It was a cautionary tale when news outlet employees published photos and information lifted from social media accounts to illustrate stories but had no idea if that action was OK. In recent years, readers have complained to the UK press regulator the Independent Press Standards Organisation (IPSO) about news stories including information or photos from their Facebook or Instagram accounts and IPSO has had to examine the matter.
IPSO has now entered the fray in an effort to prevent such ethical questions from happening in the first place. The new advice for news outlets publishing photos or information found on social media was published this week.
IPSO listed a series of questions journalists and editors should consider before publication of anything from social media. iMediaEthics summarized ten of the key questions.
- Who posted the information on social media?

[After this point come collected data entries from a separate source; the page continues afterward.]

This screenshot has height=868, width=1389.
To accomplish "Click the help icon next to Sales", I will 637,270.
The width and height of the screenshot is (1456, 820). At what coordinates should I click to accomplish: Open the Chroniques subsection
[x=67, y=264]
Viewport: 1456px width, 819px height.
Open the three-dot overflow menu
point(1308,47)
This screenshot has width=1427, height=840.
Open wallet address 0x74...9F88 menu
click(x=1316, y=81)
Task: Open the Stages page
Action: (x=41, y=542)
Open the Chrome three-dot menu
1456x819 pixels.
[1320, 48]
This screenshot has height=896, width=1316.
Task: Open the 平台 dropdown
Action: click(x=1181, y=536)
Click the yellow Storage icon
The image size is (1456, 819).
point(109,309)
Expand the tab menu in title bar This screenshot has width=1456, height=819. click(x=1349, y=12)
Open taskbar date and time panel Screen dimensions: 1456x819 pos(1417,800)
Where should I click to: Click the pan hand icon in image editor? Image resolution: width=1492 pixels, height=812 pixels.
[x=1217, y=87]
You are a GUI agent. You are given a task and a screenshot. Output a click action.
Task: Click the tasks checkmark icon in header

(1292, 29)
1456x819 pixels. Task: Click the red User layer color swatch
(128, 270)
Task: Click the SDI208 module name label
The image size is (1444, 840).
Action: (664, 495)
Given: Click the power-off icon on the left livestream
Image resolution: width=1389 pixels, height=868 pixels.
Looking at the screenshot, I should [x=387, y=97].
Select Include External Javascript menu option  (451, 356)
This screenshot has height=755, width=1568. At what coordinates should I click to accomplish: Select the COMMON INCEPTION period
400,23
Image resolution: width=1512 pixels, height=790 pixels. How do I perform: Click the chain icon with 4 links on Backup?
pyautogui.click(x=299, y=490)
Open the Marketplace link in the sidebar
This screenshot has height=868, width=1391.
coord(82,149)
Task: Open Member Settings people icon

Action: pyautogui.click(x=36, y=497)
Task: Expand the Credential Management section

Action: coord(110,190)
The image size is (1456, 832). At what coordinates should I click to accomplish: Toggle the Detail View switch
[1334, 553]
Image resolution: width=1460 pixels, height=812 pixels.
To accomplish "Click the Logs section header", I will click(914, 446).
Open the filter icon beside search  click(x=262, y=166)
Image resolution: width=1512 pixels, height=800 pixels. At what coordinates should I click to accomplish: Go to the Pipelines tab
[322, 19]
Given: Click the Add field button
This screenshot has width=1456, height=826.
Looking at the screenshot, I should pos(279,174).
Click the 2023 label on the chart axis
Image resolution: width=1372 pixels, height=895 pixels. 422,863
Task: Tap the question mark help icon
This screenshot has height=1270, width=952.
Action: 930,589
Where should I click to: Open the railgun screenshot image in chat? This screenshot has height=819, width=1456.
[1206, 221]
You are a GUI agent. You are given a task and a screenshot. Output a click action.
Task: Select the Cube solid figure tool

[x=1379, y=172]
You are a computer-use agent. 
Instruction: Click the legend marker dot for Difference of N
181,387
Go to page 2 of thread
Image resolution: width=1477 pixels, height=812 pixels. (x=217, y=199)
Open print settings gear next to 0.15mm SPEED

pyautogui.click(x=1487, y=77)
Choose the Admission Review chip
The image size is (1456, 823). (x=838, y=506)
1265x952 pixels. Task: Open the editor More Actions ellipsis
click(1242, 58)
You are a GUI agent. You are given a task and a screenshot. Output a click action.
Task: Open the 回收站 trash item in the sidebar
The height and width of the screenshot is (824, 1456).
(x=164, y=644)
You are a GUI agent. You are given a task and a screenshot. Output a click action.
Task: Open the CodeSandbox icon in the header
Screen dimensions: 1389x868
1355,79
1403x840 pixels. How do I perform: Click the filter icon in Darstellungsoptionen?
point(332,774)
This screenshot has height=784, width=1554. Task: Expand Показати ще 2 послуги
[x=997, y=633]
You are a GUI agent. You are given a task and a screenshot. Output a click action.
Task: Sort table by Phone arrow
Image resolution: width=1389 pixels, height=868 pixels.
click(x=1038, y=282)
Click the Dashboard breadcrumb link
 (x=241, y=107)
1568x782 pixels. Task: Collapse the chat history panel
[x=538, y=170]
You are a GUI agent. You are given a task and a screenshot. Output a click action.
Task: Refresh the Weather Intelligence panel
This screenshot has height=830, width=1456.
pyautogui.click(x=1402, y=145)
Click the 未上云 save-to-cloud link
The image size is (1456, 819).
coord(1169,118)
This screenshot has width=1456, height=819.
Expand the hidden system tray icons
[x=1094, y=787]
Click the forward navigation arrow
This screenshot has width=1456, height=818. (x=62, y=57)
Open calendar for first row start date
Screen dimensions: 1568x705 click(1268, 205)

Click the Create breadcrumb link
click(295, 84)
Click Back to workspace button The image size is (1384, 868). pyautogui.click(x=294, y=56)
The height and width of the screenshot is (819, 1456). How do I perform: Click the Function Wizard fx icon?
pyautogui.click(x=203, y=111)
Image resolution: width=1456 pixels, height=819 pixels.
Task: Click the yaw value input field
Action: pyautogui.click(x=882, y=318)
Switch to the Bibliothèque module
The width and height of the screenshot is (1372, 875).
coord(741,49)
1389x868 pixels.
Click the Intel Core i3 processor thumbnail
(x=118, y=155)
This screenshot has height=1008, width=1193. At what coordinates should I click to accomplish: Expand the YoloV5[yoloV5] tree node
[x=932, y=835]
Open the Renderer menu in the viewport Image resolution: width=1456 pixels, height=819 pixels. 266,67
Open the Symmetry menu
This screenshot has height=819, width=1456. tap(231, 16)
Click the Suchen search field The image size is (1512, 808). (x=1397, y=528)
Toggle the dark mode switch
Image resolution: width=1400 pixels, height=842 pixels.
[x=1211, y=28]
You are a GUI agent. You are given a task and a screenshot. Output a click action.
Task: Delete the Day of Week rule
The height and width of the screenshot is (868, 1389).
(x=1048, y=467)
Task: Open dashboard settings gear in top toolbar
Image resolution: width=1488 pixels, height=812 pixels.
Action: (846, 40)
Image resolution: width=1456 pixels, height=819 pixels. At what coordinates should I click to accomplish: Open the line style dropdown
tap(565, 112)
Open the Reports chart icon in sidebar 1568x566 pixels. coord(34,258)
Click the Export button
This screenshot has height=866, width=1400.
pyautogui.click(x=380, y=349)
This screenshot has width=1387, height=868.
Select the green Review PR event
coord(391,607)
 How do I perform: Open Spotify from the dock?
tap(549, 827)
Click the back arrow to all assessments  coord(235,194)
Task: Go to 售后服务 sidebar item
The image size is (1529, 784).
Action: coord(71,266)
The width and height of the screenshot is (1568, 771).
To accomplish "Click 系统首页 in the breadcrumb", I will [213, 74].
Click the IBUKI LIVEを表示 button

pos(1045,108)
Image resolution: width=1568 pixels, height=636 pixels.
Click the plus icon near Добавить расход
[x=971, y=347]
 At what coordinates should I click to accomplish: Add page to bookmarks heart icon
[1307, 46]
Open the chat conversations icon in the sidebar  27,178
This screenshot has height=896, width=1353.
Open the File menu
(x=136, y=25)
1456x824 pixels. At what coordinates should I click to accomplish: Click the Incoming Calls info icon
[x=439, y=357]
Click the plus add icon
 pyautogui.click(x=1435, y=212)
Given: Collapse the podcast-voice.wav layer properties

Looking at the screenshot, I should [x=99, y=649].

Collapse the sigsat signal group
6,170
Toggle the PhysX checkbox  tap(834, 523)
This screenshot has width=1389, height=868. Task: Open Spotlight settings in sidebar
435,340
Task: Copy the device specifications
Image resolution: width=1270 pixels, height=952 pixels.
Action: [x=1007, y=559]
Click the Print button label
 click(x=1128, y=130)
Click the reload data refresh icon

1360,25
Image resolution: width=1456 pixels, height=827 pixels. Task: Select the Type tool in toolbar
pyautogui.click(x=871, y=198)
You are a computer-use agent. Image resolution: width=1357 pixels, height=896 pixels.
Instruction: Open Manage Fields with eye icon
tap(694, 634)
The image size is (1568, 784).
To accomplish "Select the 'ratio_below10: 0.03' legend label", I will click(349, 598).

Was it a minor?
- Does it show anything relating to a child?
- What privacy settings are on the post?
- Does the post relate to medical information or children?
- Who posted the information?
- How many people could have seen the post?
- Would the information embarrass the person?
- Is it in the public interest?
- Is the publication sensitive or invasive?
- Is it accurate?
The new guidance is published here. iMediaEthics asked IPSO to ask what prompted the guidance. An IPSO spokesperson told iMediaEthics by e-mail, “The decision to work on this piece of guidance was prompted mainly by the number of enquiries we receive, on a weekly basis from both journalists and members of the public, on this specific issue.”
IPSO recommended journalists take a screenshot to show if the information was publicly available or behind privacy settings, documenting why the information was published, and pixellating anyone from a photo who is not “relevant to the story.” Journalists can’t use subterfuge to get information from social media unless it is “‘in the public interest” and “cannot be obtained by other means.”
Just because information is visible on social media doesn’t mean it’s fair game to be published, IPSO notes. Further, IPSO suggested journalists use their judgement to determine how widely shared the information was before the news outlet found it and if the person has publicly discussed similar matters previously.
The UK press regulator IPSO regulates approximately 2,500 UK newspapers and magazines, and can investigate and require member publications to publish corrections or rulings. Anyone can complain to IPSO about any member publication possibly breaking IPSO’s Editors’ Code of Practice within four months of an article’s publication. To submit a complaint about any IPSO member, go here to the IPSO website. Other press regulators and councils operate under their own rules.